Us Minus Mum by Heather Butler

Mongrel means your parents are not the same breed.
We are on our way to look at a dog.
"Mr and Mrs Warren?" the man says.
Mum nods.
Dad nods.
Theo nods. He is holding Mum's hand because he has never been to a Dog Rescue Centre before.
Published by Little Brown Books for Younger Kids
Pages - 304
Summary From Little, Brown
George's life is full of FACTS. His little brother, Theo, is a pain; nobody ever disagrees with their Nana; and their new dog, Goffo, is the best dog ever (despite his uncontrollable bowels). But the biggest fact of all is that his mum is absolutely, completely brilliant.
She tells great stories, can wave the fastest of anyone on the planet and, most importantly, she was the one who suggested they adopt Goffo. The boys think she's invincible. But they're wrong.
Because Mum is ill. Really ill.
It's up to George and Theo to keep Mum smiling. Which will almost probably definitely involve wellies, shepherd's pie and Goffo's victory at the pet talent show…
Heart-warming as well as heart-breaking, Us Minus Mum is the unforgettable story of two brothers and their lovable mongrel finding laughter in the face of loss. Written by child bereavement expert Heather Butler, the novel sensitively and authentically depicts a family pulling together in the face of grief.
This has been a difficult book to review because it deals with such a sad subject – 
the illness, decline and death of George and Theo's dearly loved mum. Told in the first person, from George's point of view, it begins by showing his close family having fun together, then moves into a troubling time where the boys try to cope with Mum's illness without really understanding how serious it is. Finally they discover that Mum has terminal cancer. Her death comes very near the end of the book.
The first part of the story, before Mum falls ill, shows a normal family adopting a new dog and making up limericks. There's a lot of farting in it, which children will find funny. Gradually clues begin to emerge about Mum's illness, though these are fairly subtle and easily missed at first. As the illness progresses, the boys' routine alters and friends and extended family members rally round. Mixed up with this is a subplot about a bully in George's class.
George goes through many different emotions during the course of the story, but is haunted by the possibility that Mum's illness is his fault.

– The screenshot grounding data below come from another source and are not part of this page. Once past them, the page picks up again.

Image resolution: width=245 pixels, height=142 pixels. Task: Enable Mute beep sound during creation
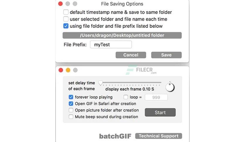click(x=71, y=117)
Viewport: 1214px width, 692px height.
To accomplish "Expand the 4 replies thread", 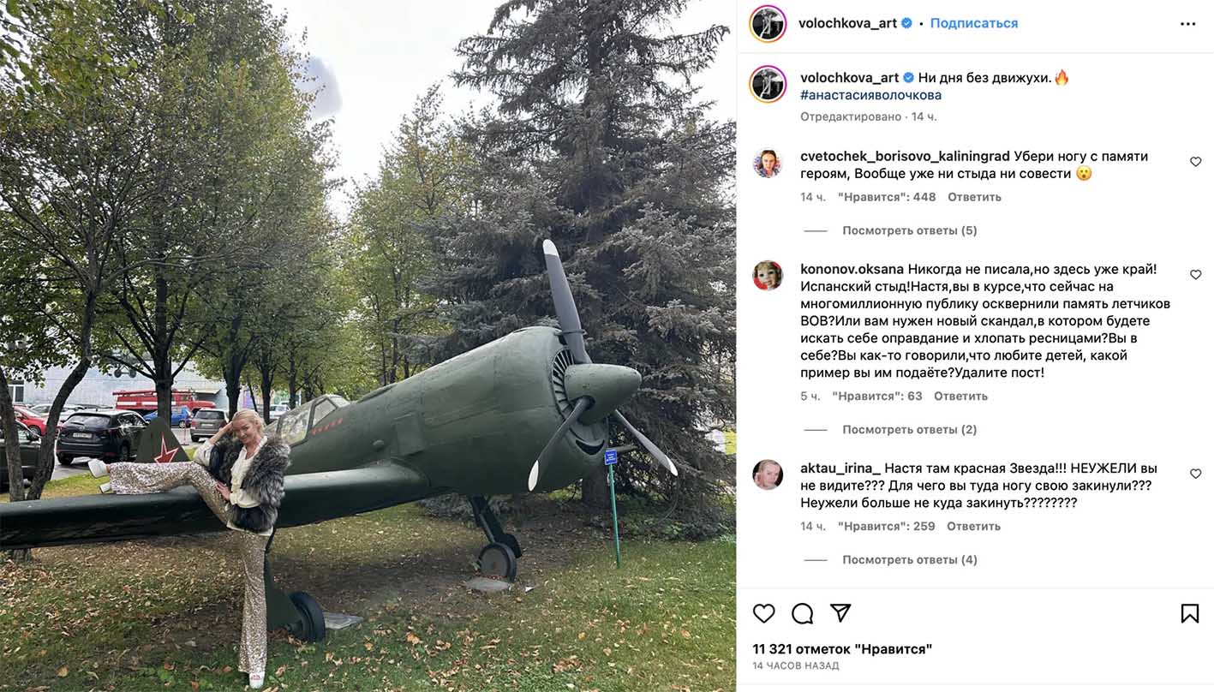I will pyautogui.click(x=909, y=560).
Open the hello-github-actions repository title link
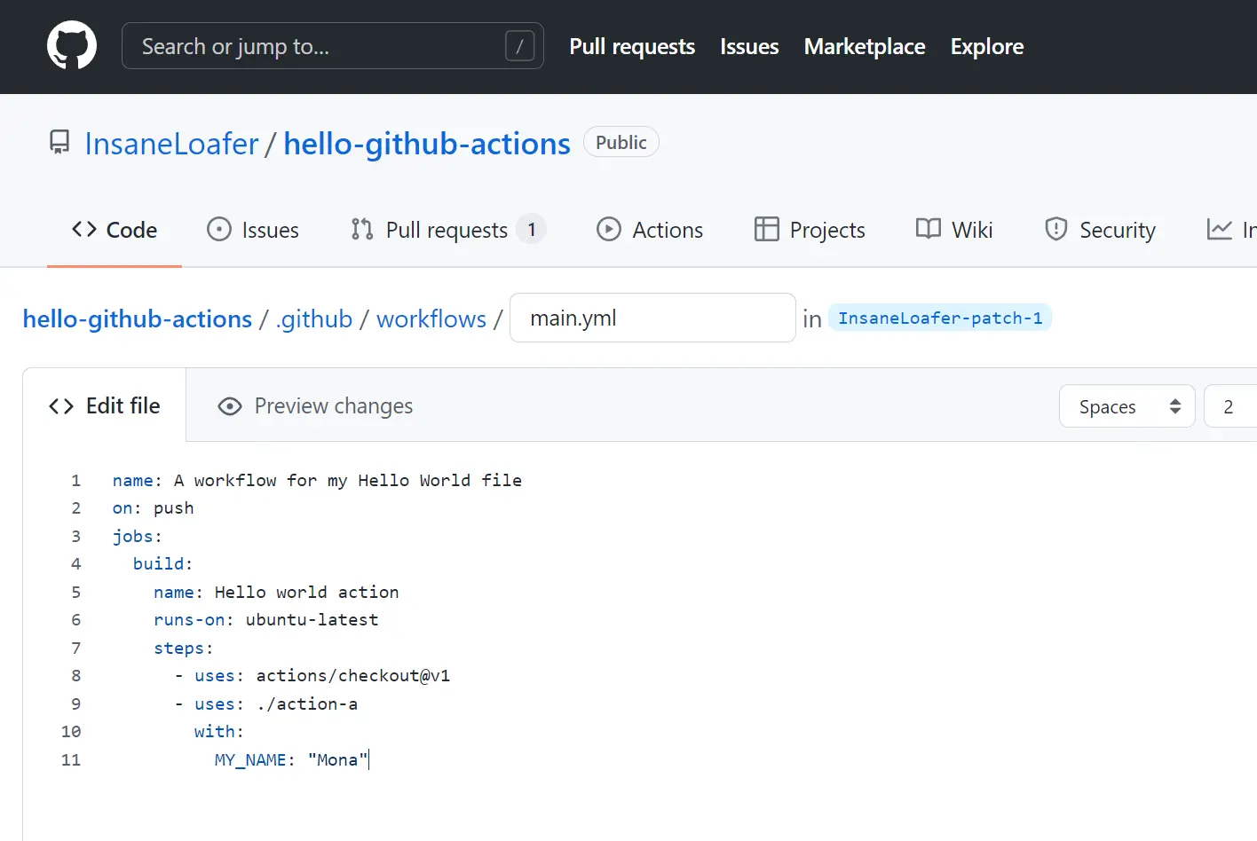This screenshot has height=841, width=1257. click(x=427, y=144)
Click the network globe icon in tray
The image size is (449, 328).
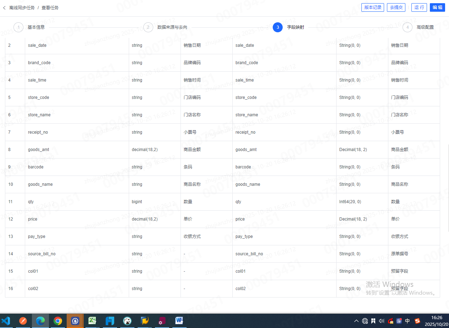coord(365,321)
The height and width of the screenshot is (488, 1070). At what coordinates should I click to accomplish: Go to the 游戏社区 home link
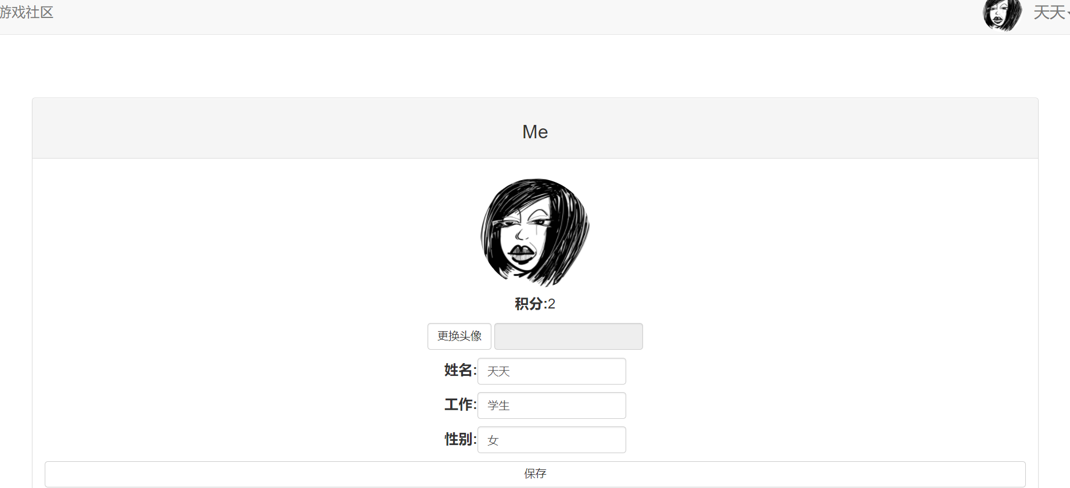click(26, 12)
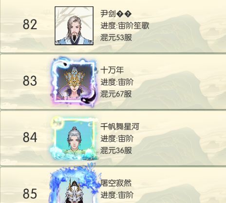Image resolution: width=226 pixels, height=203 pixels.
Task: Click rank number 85
Action: [30, 194]
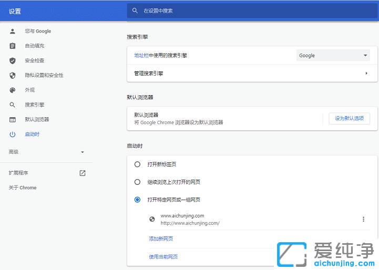379x270 pixels.
Task: Click the clipboard icon for 自动填充
Action: (x=13, y=46)
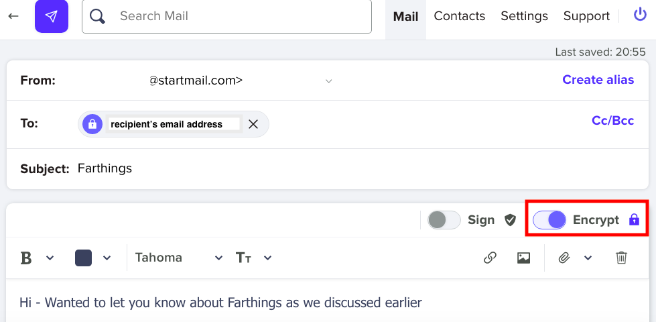This screenshot has height=322, width=656.
Task: Show the Cc/Bcc fields
Action: click(612, 121)
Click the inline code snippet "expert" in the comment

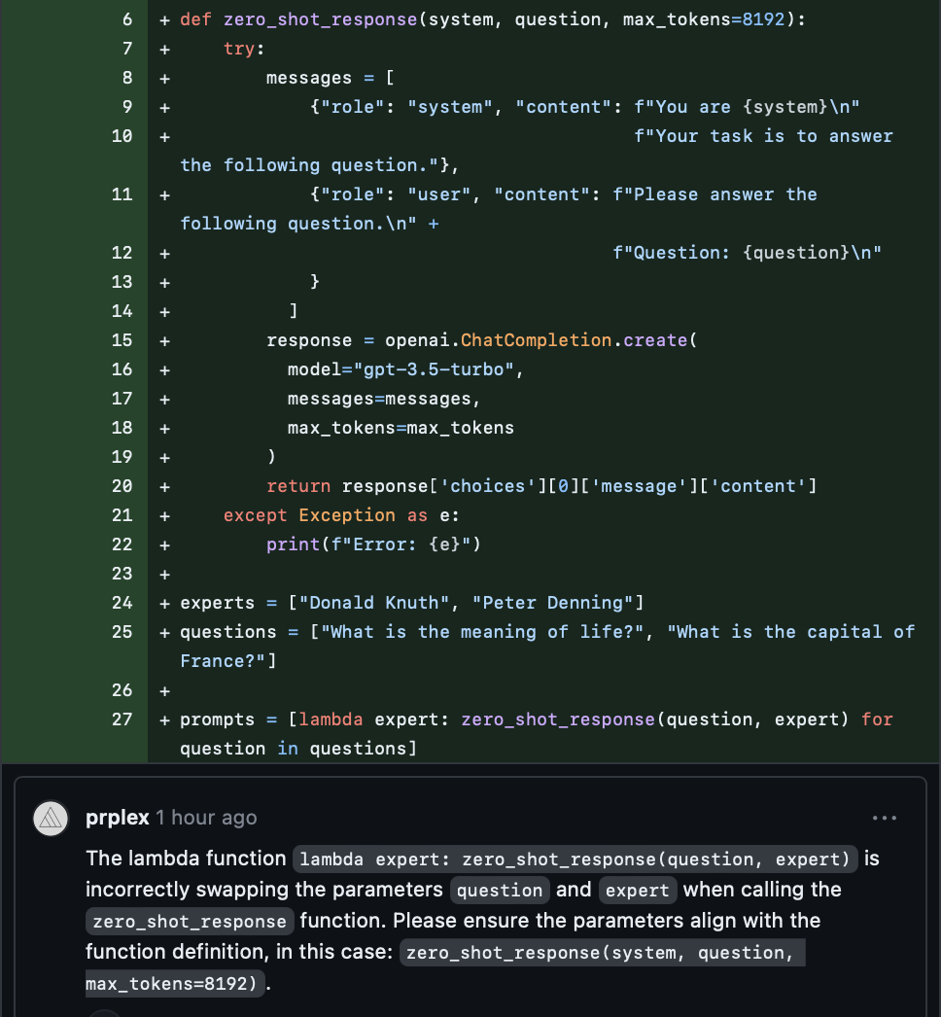tap(637, 891)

This is a common misconception amongst children trying to cope with the illness and death of a parent, and Butler handles it with a gentleness and compassion which will help children in a similar situation. However, the story ends too soon after Mum's death, in my opinion, with the boys and Dad making up a new limerick about Mum and vowing to remember her. The front cover states: 'one family, their dog and a new beginning', but I didn't feel that the book showed this new beginning. I wanted to visit the family again a couple of months later, to see the boys and Dad moving forward in their life without Mum.
Butler's writing style is unusual, very spare and with paragraphs which often consist of only one sentence. This may help young readers to access the story more easily, but the subject matter is more suited to an older age group. I would recommend this book for children facing the death of someone they love, not least because it will help them to understand the emotional turmoil they're experiencing. However, I imagine it would be a worrying read for those whose lives aren't touched by such a tragedy; few children even consider the possibility that one of their parents might die and maybe it's best not to encourage them to think about something which, thankfully, happens to only a few. 

1 comment:

  1. I think kids whose friends are experiencing death could benefit from a book like this as well. A couple of my son's classmates lost a parent when he was young.